Projects
Sea, Star, Woman
I return to a country I chose to leave, Korea, to find meaning in my mother’s deleted image.
My mother left our home in Korea when I was 7. We lived as if our father’s new wife was our real mother. My first name changed, we moved, I enrolled in a new school. My mother was a fallen woman never to be talked about. I could only stare at holes cut out of family photos, knowing it was her. Years later, now a filmmaker in France, I suddenly started having vertigo attacks that prevented me from working – my brain was deleting one of my eyes’ two images instead of merging them. As my world span, my thoughts turned to the blind spot in my existence: my mother. I learnt my father accused her of adultery, a crime in Korea until 2015. Sentenced to 8 months in jail, with no support from her family, she had to resign as a teacher and didn’t own a place to live. What was it like to be stamped an ill-reputed woman and shunned by 90’s Korean society? This film will try to unravel how losing her heart-breaking battle to be our mother led her to emigrate to the US, forgotten by those she loved.
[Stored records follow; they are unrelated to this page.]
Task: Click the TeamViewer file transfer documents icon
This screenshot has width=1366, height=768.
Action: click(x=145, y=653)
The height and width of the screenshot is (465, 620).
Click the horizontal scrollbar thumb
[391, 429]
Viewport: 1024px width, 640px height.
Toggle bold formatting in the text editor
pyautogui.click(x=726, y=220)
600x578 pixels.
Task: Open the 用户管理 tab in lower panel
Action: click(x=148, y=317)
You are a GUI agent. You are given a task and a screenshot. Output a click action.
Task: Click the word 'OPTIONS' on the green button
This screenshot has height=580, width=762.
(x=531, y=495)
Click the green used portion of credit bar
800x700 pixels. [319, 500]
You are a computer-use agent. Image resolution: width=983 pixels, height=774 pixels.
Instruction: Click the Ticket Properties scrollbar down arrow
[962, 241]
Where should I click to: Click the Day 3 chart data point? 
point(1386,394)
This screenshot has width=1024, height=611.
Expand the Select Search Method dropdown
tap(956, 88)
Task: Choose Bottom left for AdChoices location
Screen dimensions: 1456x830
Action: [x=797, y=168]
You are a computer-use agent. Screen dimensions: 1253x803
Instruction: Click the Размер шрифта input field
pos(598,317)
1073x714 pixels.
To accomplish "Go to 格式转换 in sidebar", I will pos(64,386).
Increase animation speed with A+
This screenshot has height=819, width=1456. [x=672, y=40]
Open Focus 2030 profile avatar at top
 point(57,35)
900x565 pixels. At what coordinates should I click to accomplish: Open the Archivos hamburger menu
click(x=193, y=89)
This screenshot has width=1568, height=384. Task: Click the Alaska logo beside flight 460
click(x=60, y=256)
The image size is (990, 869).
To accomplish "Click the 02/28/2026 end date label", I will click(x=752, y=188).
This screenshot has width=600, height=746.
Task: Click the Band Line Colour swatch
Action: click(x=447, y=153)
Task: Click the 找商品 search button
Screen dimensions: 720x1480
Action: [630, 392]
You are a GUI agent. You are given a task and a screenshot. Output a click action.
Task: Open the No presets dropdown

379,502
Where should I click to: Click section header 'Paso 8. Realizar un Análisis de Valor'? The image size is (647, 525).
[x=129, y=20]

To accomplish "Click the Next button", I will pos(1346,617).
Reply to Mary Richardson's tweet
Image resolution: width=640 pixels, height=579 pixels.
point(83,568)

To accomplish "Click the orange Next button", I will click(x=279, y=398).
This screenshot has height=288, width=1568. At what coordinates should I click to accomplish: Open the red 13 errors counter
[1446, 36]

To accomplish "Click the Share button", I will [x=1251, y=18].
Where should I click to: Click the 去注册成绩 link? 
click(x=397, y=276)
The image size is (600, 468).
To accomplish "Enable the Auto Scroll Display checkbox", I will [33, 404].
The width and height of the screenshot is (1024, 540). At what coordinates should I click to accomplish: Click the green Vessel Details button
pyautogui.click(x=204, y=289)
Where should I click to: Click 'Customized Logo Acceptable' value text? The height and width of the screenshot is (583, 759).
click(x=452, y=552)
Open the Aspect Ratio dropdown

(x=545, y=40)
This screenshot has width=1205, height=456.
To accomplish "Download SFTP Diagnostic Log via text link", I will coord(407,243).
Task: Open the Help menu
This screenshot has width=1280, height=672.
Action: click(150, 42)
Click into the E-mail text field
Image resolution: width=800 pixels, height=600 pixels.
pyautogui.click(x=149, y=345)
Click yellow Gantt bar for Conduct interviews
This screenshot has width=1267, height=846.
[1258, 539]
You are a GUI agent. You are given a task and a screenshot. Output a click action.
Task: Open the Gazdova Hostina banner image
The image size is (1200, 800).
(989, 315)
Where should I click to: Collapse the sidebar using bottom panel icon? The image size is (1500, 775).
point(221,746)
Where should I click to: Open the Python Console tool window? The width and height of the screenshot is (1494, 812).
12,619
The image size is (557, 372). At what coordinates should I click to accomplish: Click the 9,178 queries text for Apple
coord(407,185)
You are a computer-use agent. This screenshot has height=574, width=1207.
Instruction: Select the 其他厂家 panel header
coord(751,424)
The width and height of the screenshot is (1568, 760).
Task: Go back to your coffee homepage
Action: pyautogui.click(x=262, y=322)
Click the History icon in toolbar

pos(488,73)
I want to understand how law, convention and people’s decisions can combine to erase a woman, a daughter, a wife, a mother, a teacher, and Korean citizen. But my mother’s absence will only be a starting point. As I try to piece together a picture of her, I will gather contradictory, sometimes unreliable, recollections from individuals, objects and places that hold memories of her in Korea and the US, her adoptive country. I will record site-specific sounds and images of everyday life to help portray her story – like the densely packed and standardised Korean housing modules that reflect the strict moral and societal codes that govern the Korean population and define family life there. Beginning as a personal sound and image scrapbook of fragmentary truths and improbable situations, I will playfully weave together different cinematic forms – archival footage, portraits, eye-rehabilitation inspired animation, and re-enacted childhood memories – allowing my mother to gradually re-appear.